→ Challenge 1: Copy the records below without any changes, from their first line through the line that contains "coord(1546,347)", inclusive.

---+---

AWS Networking & Identity

Security Groups & NACLs

18 min Lesson 3 of 28

Security Groups & NACLs

AWS gives you two overlapping, complementary firewall primitives: Security Groups (SGs) and Network Access Control Lists (NACLs). Understanding the exact difference — stateful vs stateless, where each is enforced, and how they compose — is one of the most frequently tested gaps in production AWS incidents. Get this model right and you will never again wonder why a port is mysteriously open or why an allow rule seems to do nothing.

Stateful vs Stateless Filtering

The single most important distinction is connection tracking.

Security Groups are stateful. When you allow inbound TCP/443, the SG automatically permits the corresponding return traffic (the ACK/response packets) even if there is no explicit outbound rule. The kernel's connection tracking table handles this. In practice: you write the fewest rules, and they express intent, not packet-level mechanics.

NACLs are stateless. They evaluate every packet independently with no memory of prior packets. If you allow inbound TCP/443, you must also explicitly allow outbound TCP in the ephemeral port range (1024–65535) for the responses to leave the subnet. Forgetting this is the number-one NACL misconfiguration in production.

The mental model: Security Groups protect resources (they attach to ENIs). NACLs protect subnet boundaries (every packet crossing the subnet boundary is checked). Traffic passes both filters — the NACL is evaluated first at the subnet boundary, then the SG at the ENI.

Layered Security Architecture

The diagram below shows how the two layers stack for a typical three-tier application inside a VPC.

Traffic traverses the NACL at each subnet boundary, then the Security Group at each network interface — both layers must allow the packet.

---+---

→ Challenge 2: According to the lesson on security groups and NACLs, which of the two filters is evaluated first when traffic passes through both?

→ Dataset content:
---+---

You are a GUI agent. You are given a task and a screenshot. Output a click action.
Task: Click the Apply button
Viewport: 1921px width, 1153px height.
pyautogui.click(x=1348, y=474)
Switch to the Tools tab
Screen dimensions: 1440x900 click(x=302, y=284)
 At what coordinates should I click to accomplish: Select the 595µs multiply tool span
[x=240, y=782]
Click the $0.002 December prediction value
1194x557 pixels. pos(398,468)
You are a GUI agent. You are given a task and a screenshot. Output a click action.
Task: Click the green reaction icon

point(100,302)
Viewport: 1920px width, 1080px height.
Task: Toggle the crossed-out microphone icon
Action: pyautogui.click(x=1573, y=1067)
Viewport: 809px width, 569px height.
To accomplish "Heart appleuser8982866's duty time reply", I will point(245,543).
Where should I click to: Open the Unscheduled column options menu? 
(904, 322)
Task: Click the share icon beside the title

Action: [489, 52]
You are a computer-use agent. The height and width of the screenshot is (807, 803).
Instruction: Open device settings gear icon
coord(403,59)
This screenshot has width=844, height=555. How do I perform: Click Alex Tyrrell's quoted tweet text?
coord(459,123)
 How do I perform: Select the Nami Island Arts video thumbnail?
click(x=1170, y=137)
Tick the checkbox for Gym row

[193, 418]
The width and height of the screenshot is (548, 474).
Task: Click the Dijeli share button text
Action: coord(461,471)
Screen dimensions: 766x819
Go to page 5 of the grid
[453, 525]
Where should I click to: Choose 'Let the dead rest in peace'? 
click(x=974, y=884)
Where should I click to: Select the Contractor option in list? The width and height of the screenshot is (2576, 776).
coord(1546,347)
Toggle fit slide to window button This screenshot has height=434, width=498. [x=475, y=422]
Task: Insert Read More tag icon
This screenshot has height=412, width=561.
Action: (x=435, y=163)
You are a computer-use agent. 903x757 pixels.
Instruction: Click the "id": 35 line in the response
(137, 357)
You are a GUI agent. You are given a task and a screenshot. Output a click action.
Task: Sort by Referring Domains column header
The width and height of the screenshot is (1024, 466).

---+---

→ Expected output 1:
You are a GUI agent. You are given a task and a screenshot. Output a click action.
Task: Click the Apply button
Viewport: 1921px width, 1153px height.
pyautogui.click(x=1348, y=474)
Switch to the Tools tab
Screen dimensions: 1440x900 click(x=302, y=284)
 At what coordinates should I click to accomplish: Select the 595µs multiply tool span
[x=240, y=782]
Click the $0.002 December prediction value
1194x557 pixels. pos(398,468)
You are a GUI agent. You are given a task and a screenshot. Output a click action.
Task: Click the green reaction icon

point(100,302)
Viewport: 1920px width, 1080px height.
Task: Toggle the crossed-out microphone icon
Action: pyautogui.click(x=1573, y=1067)
Viewport: 809px width, 569px height.
To accomplish "Heart appleuser8982866's duty time reply", I will point(245,543).
Where should I click to: Open the Unscheduled column options menu? 
(904, 322)
Task: Click the share icon beside the title

Action: [489, 52]
You are a computer-use agent. The height and width of the screenshot is (807, 803).
Instruction: Open device settings gear icon
coord(403,59)
This screenshot has width=844, height=555. How do I perform: Click Alex Tyrrell's quoted tweet text?
coord(459,123)
 How do I perform: Select the Nami Island Arts video thumbnail?
click(x=1170, y=137)
Tick the checkbox for Gym row

[193, 418]
The width and height of the screenshot is (548, 474).
Task: Click the Dijeli share button text
Action: coord(461,471)
Screen dimensions: 766x819
Go to page 5 of the grid
[453, 525]
Where should I click to: Choose 'Let the dead rest in peace'? 
click(x=974, y=884)
Where should I click to: Select the Contractor option in list? The width and height of the screenshot is (2576, 776).
coord(1546,347)

→ Expected output 2: The NACL is evaluated first, at the subnet boundary, and then the Security Group at the ENI.